I wonder, though, if your questions are hypothetical, that is, if you were supposing and just wondering. How easy to imagine that “the worst” might come, just because some hard things have come!
It is especially easy to imagine worst cases when we are very tired and run down. Is this it?
One day, when looking up Noah Webster’s definition of suffering, I discovered a treasured revelation: He says,
. . . We suffer with anxiety. We suffer by evils past and by anticipating others to come . . .
Anxiety, past evils, and anticipated evils are all suffering we take upon ourselves. This suffering does not befall us; we take it up. It is not happening now, we borrow it from another time zone.
The human creature amazes me.
You have been through a lot to have this child, but so has your husband.

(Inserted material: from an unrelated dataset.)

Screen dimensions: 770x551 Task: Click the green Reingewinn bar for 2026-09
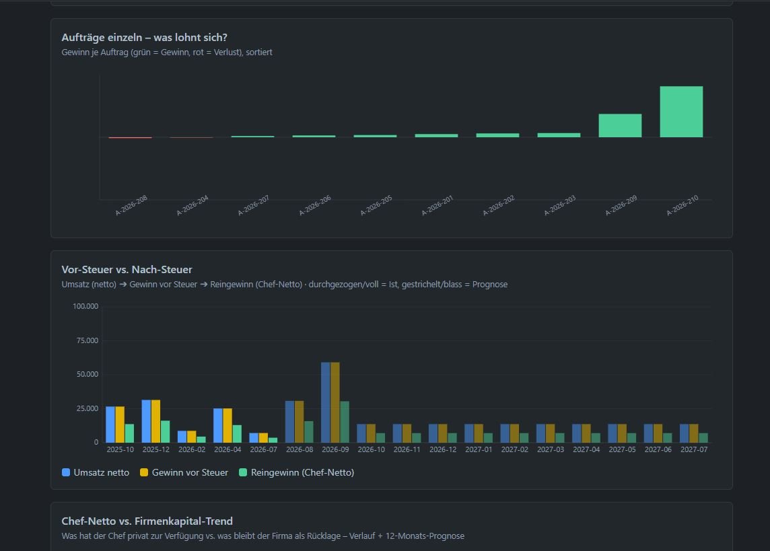tap(345, 422)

Certainly, it has not been all roses for him to have his wife out of commission for a year and a new baby in the house, to boot. Maybe his irritation and frustration have escalated just when your patience and strength have taken a nosedive. Maybe his decisions are blurry, too. Maybe the best thing for now is to wait.
Wait.
Have courage and wait.
Cheer up and wait.
______________________
photo credit: Vincent van der Pas
Such a struggle… Holding covenants sacred can be so hard. Impossible, even. But with God, ALL things are possible. Maybe really, really stinking HARD. But possible.
Yes. Really, really stinking hard. Impossible without God.
So important to stay alive.
So important to know why.
Sighs.
katharine~your advice and caution for discernment is excellent here. wonderful/
Thanks so much Kate! I am constantly amazed at how some women use “what-if abuse” as an excuse not to obey the husband, but if real, true abuse comes, others clam up, don’t tell, come back for more . . . constantly amazed at that.